Please reproduce the rows below as a numbered list, starting with the line that contains "under Night Market?" and running through the line that contains "coord(1434,291)", and leave out any blank lines.

____

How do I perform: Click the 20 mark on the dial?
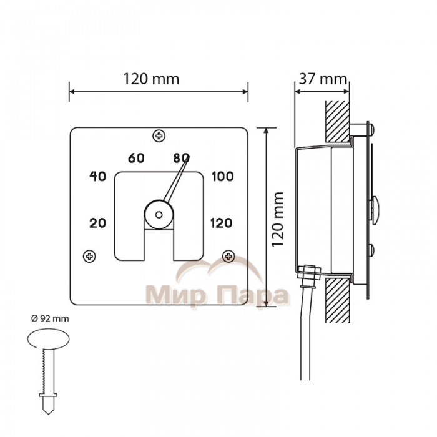coord(97,223)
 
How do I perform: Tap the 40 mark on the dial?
coord(97,176)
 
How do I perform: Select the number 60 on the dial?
coord(136,158)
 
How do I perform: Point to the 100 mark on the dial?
coord(222,177)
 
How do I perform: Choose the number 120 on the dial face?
coord(221,223)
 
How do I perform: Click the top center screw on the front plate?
coord(159,136)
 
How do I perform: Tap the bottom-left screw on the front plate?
coord(89,256)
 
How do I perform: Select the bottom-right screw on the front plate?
coord(228,256)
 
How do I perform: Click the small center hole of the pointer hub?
coord(159,215)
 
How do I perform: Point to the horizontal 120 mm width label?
coord(151,79)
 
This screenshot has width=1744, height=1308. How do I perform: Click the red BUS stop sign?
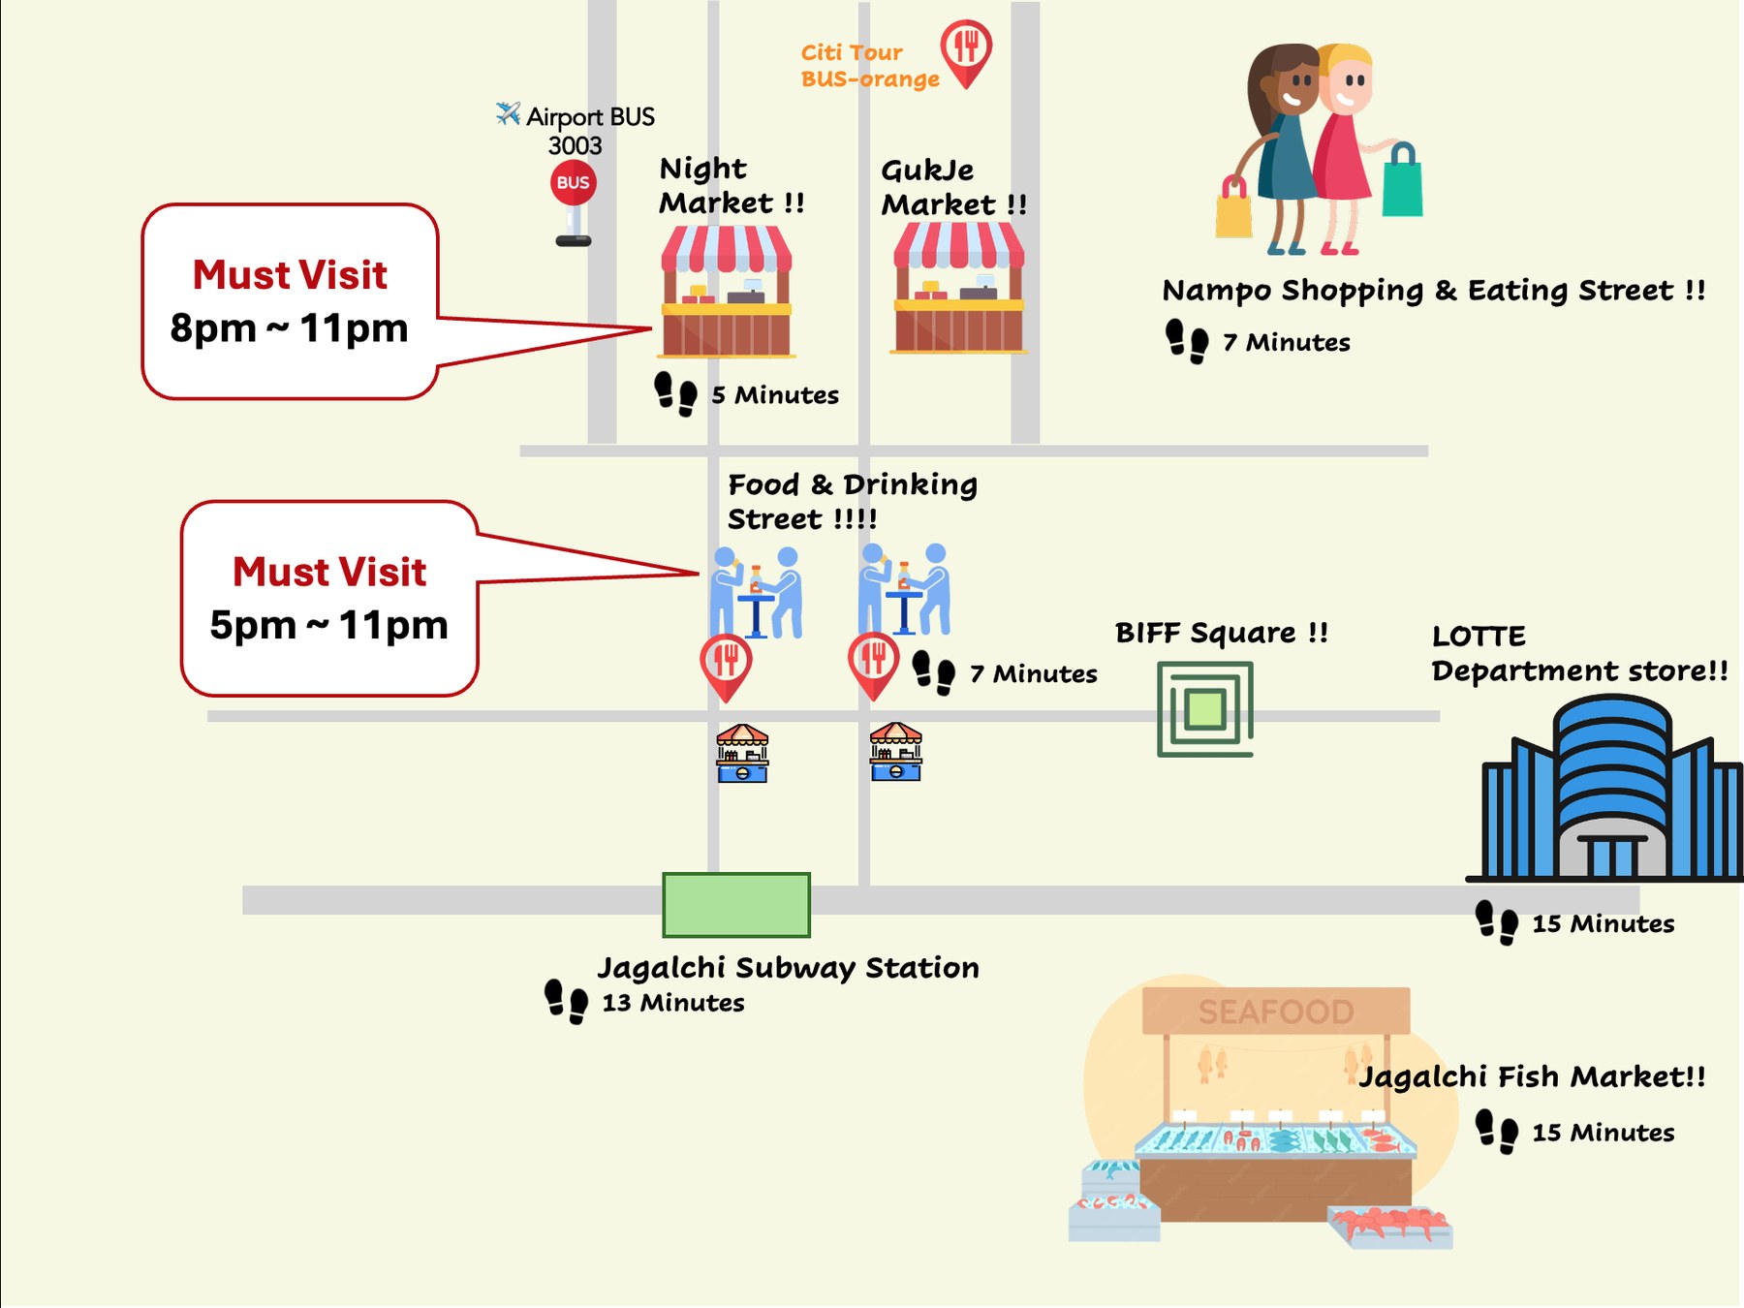coord(574,183)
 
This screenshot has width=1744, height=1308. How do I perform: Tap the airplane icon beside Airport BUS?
coord(508,113)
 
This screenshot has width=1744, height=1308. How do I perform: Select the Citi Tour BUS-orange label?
coord(870,66)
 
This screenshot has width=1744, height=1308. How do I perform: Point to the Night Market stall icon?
coord(727,292)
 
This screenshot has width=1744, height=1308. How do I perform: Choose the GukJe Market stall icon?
coord(958,288)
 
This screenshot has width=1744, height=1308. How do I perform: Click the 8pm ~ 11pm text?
coord(289,327)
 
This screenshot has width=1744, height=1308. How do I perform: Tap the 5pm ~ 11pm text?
coord(328,625)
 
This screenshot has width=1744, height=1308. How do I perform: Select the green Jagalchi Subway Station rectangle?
coord(736,905)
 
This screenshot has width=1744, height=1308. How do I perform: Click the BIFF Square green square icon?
coord(1205,709)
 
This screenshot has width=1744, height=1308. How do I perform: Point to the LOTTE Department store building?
coord(1604,789)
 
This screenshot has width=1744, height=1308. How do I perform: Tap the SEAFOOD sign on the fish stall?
coord(1276,1012)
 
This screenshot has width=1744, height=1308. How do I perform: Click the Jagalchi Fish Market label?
coord(1532,1076)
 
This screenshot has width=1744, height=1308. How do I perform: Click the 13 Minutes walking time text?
coord(673,1003)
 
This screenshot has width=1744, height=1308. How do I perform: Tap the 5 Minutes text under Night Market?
coord(775,395)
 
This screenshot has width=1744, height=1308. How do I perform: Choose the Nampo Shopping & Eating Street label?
coord(1434,291)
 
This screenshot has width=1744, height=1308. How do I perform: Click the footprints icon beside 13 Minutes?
coord(566,1002)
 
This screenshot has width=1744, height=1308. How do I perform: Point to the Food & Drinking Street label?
coord(853,502)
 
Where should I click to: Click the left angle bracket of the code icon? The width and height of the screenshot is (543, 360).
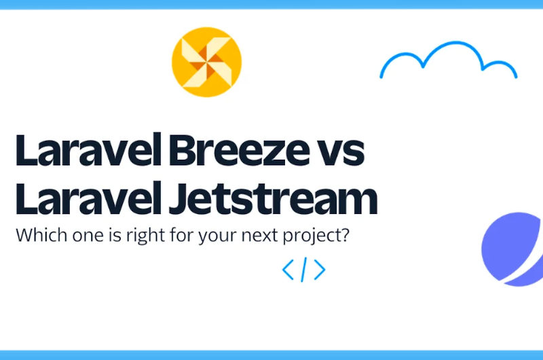[x=288, y=270]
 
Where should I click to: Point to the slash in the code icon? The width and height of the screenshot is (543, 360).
[x=303, y=270]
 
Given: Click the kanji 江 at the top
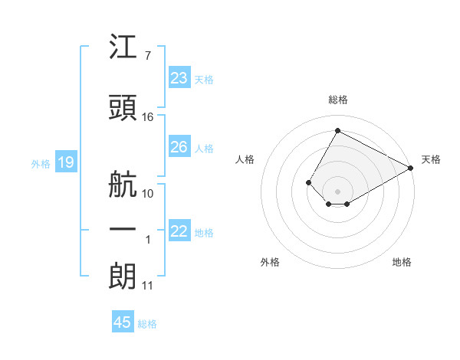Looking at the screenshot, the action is point(123,46).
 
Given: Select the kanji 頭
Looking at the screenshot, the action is point(123,107).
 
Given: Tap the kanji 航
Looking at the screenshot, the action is point(123,184).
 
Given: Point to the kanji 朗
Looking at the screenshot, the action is point(123,277).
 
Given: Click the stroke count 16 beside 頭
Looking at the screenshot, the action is point(147,117).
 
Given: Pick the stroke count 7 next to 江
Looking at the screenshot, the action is point(148,55).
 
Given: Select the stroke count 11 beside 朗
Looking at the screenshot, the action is point(147,286).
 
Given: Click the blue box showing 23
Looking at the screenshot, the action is point(180,77).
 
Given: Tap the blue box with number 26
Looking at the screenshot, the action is point(180,146).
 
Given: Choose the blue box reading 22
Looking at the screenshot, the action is point(180,230).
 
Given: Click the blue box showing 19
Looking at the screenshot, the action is point(66,162).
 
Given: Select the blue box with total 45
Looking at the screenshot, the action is point(123,321).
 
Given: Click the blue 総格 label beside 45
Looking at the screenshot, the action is point(147,324).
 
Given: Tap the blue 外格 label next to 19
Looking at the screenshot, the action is point(41,164).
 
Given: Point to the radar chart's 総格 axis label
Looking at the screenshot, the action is point(338,100).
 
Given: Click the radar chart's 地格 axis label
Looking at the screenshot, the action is point(402,262).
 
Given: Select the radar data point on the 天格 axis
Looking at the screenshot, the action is point(411,168).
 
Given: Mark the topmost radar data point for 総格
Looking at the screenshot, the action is point(337,130).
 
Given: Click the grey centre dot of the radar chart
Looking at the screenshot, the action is point(337,191).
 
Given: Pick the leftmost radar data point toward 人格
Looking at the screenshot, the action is point(308,182).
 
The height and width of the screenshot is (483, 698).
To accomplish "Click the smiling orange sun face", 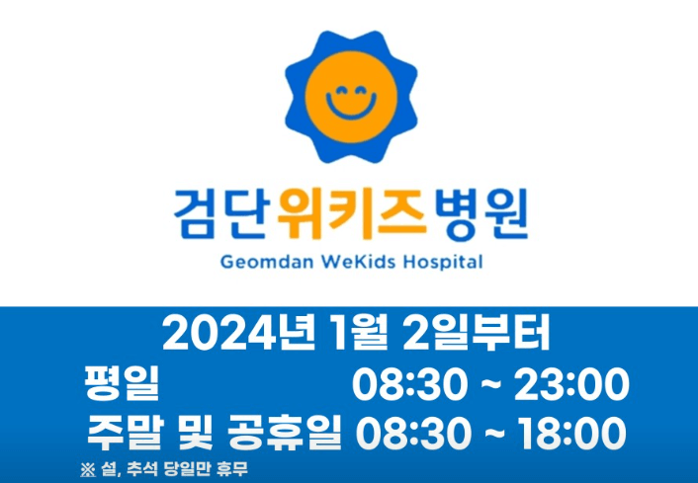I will click(348, 98).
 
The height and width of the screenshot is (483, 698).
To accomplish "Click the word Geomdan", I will click(253, 263).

____

# THE RESPONSE
1. This screenshot has width=1744, height=1308. How do I perform: Tap the 5 Minutes text under Night Market?
2. coord(775,395)
3. This screenshot has width=1744, height=1308. How do I perform: Choose the Nampo Shopping & Eating Street label?
4. coord(1434,291)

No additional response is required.